[start of Page excerpt]

# Temporary drywall alternative/other advice



## 95025 (Nov 14, 2010)

I "sanded" the drywall mud with a bucket of water and sponge recently. Time consuming, but it's a rental house I was remodeling a family room in, with the family living in the house. I couldn't have the cloud of white dust going everywhere.

You might want to give that some thought.


----------



## joecaption (Nov 30, 2011)

Drywalling done right has very little dust. It should only need sanding on the last coat. Even then if you use a shop vac and a cheap attachment that attaches to the hose with a sanding pad on it most will go in the vac.
Better yet rent a drywall sanding machine. Home Depot have these items. http://www.all-wall.com/Categories/Dustless-Drywall-Sanders/


----------



## coupe (Nov 25, 2011)

hi, _joecaption is right. if drywall is finished right? there is very little dust or sanding. I most always used a damp sponge mop for sanding, mostly along the edges where feathering ends. just damp not soaked! if too wet? you'll begin rollong the paper of the drywall. _

_just rub it over finished area lightly, if any imperfections in finish? little holes and such, the damp mop will fill those rather smoothly. too wet will go through the mud into the tape, or drywall paper. which is much harder to repair! when done with mop, let it dry completely then wip it all over with soft clean rag. to remove any dust left behind? there should be little to no dust at all._

_when dry, prime and paint. it's usual to see joints and nails/screws until paint dries. if needed? two coats of paint and you should be fine_


----------



## 30Five (Feb 10, 2011)

Thanks a million for the replies folks! I didn't realize you could "wet sand" it so to speak, that will be the ideal way to go for sure.

Thanks.


----------

[end of Page excerpt]

_Task set_
• a. List the usernames of everyone who posted in the drywall thread.
• b. Reproduce the passage of the drywall thread starting at "## 95025 (Nov" and ending at "that some thought.".
The data after the drywall thread plays no part in this.

[start of Data extract]

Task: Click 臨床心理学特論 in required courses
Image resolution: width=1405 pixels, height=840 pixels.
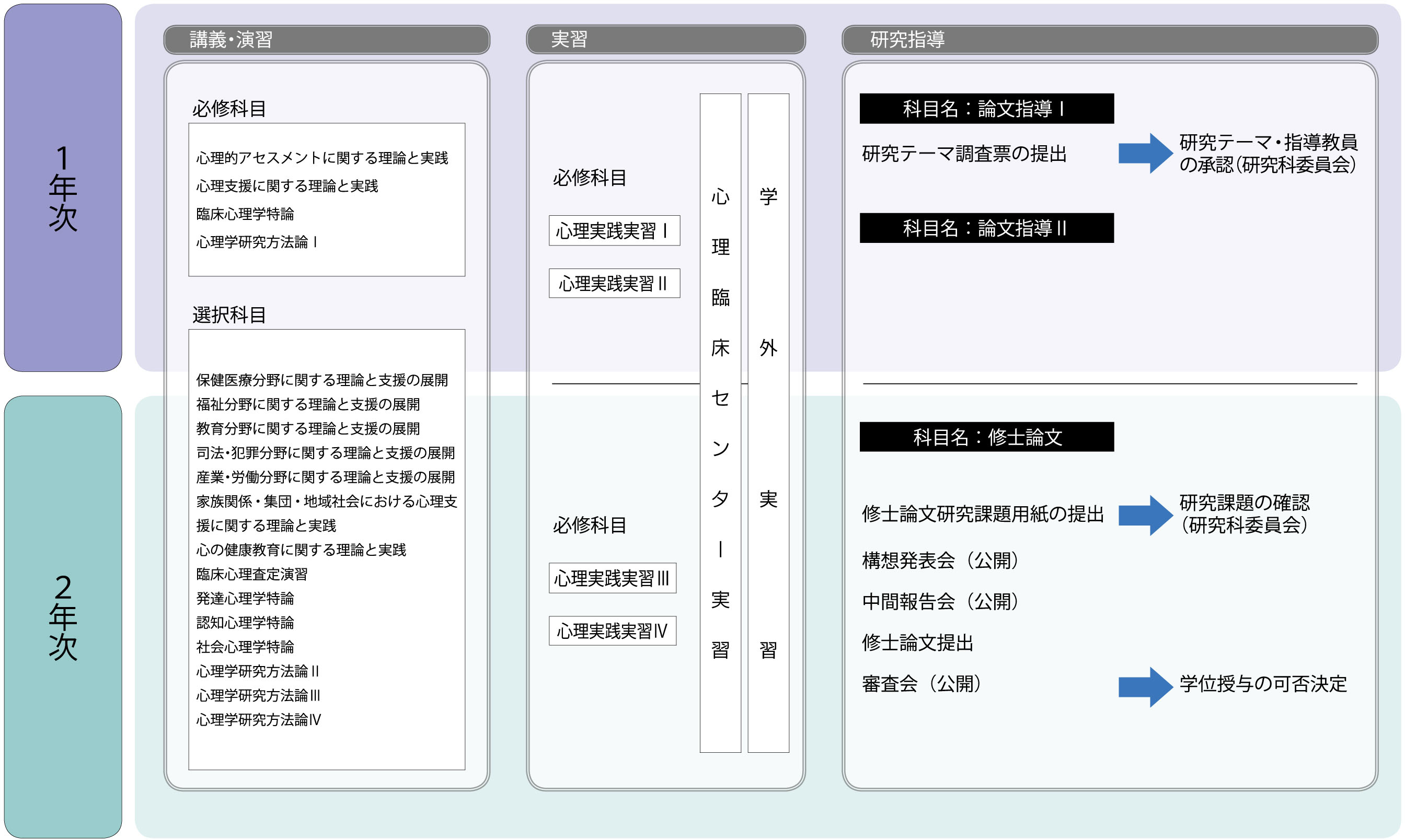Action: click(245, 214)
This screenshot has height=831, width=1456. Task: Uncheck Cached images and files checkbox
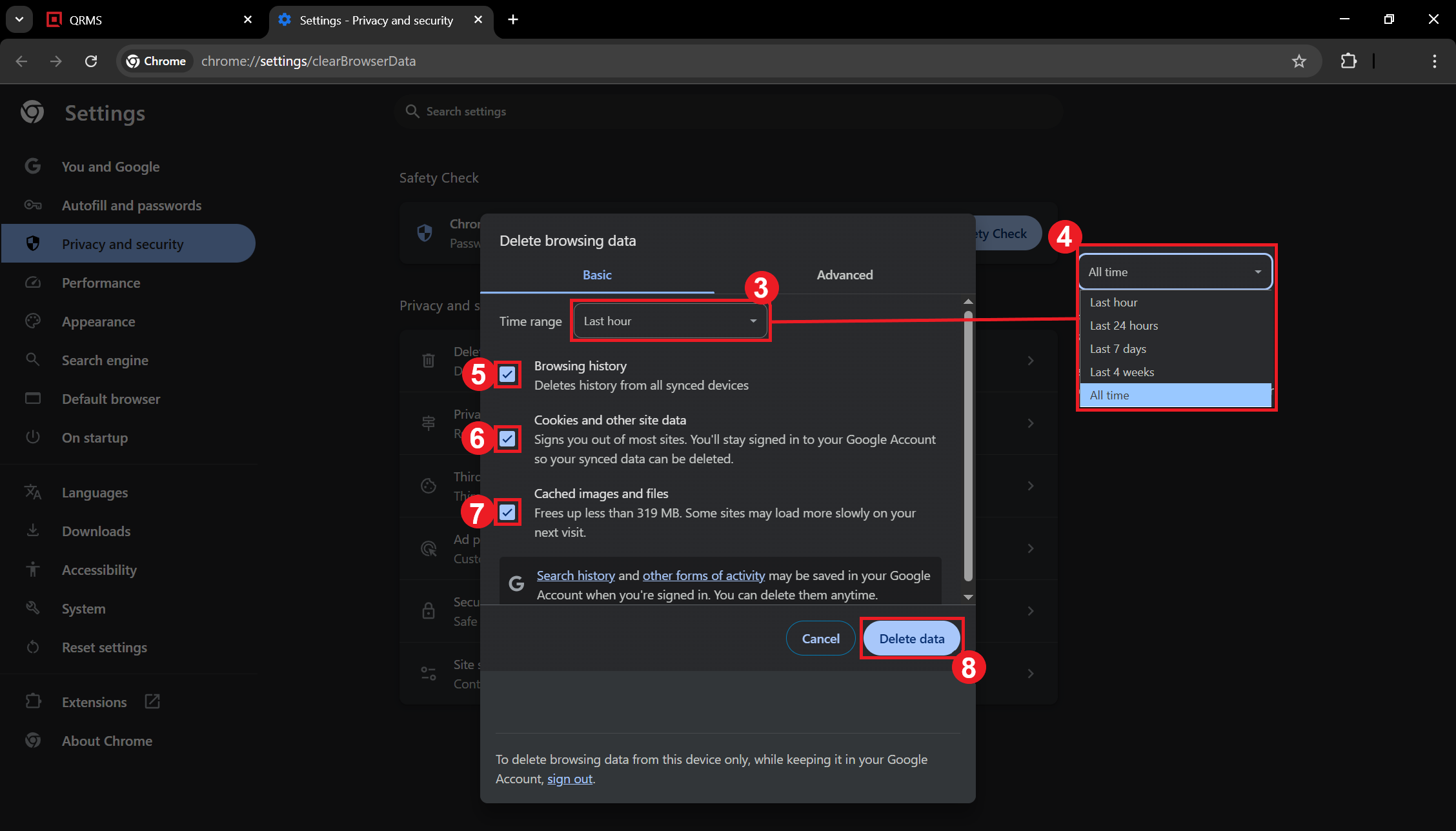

[end of Data extract]

_Task answers_
• a. 95025, joecaption, coupe, 30Five

• b.
## 95025 (Nov 14, 2010)

I "sanded" the drywall mud with a bucket of water and sponge recently. Time consuming, but it's a rental house I was remodeling a family room in, with the family living in the house. I couldn't have the cloud of white dust going everywhere.

You might want to give that some thought.